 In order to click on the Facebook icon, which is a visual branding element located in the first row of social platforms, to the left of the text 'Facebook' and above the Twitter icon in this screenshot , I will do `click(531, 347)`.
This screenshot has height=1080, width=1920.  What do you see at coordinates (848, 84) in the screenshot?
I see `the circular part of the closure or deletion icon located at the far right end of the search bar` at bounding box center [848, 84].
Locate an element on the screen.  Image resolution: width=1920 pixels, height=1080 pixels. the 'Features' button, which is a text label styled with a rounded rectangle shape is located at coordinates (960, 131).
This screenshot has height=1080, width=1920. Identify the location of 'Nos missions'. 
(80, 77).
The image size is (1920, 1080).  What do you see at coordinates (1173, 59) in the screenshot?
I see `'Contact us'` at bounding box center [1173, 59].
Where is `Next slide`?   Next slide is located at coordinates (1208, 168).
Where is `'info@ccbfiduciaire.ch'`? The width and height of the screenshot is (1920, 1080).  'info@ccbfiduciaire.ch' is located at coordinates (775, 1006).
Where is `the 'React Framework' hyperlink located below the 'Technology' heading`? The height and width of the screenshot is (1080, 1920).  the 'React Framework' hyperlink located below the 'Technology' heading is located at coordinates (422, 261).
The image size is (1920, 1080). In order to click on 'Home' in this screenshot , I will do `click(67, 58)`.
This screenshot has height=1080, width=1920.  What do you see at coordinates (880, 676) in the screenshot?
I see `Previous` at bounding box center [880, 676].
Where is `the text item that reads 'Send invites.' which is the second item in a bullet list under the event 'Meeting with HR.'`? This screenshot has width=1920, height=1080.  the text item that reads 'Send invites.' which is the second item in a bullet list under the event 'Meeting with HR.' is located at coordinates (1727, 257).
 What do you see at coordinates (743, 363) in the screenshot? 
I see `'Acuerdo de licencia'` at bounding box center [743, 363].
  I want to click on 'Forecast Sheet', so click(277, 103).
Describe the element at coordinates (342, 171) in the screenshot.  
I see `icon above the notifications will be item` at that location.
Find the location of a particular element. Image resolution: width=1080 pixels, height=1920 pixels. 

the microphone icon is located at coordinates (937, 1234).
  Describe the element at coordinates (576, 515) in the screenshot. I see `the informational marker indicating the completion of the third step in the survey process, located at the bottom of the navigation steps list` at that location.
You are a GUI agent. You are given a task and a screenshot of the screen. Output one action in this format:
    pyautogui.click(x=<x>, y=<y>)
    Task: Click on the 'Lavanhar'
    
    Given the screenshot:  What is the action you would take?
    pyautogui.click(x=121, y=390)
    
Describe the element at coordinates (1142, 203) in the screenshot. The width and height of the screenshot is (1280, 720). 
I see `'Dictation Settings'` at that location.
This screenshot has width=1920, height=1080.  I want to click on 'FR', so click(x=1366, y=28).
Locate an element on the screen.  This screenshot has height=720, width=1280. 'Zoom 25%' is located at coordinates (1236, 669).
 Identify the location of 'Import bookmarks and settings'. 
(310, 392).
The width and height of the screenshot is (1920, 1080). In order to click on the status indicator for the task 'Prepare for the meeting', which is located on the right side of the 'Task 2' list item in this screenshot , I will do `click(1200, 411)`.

■ ■ ■

Transcribe the listing verbatim, starting at the line that contains "What do you see at coordinates (743, 363)" and stopping after the line that contains "Describe the element at coordinates (576, 515)".

 What do you see at coordinates (743, 363) in the screenshot? 
I see `'Acuerdo de licencia'` at bounding box center [743, 363].
  I want to click on 'Forecast Sheet', so click(277, 103).
Describe the element at coordinates (342, 171) in the screenshot.  
I see `icon above the notifications will be item` at that location.
Find the location of a particular element. Image resolution: width=1080 pixels, height=1920 pixels. 

the microphone icon is located at coordinates (937, 1234).
  Describe the element at coordinates (576, 515) in the screenshot. I see `the informational marker indicating the completion of the third step in the survey process, located at the bottom of the navigation steps list` at that location.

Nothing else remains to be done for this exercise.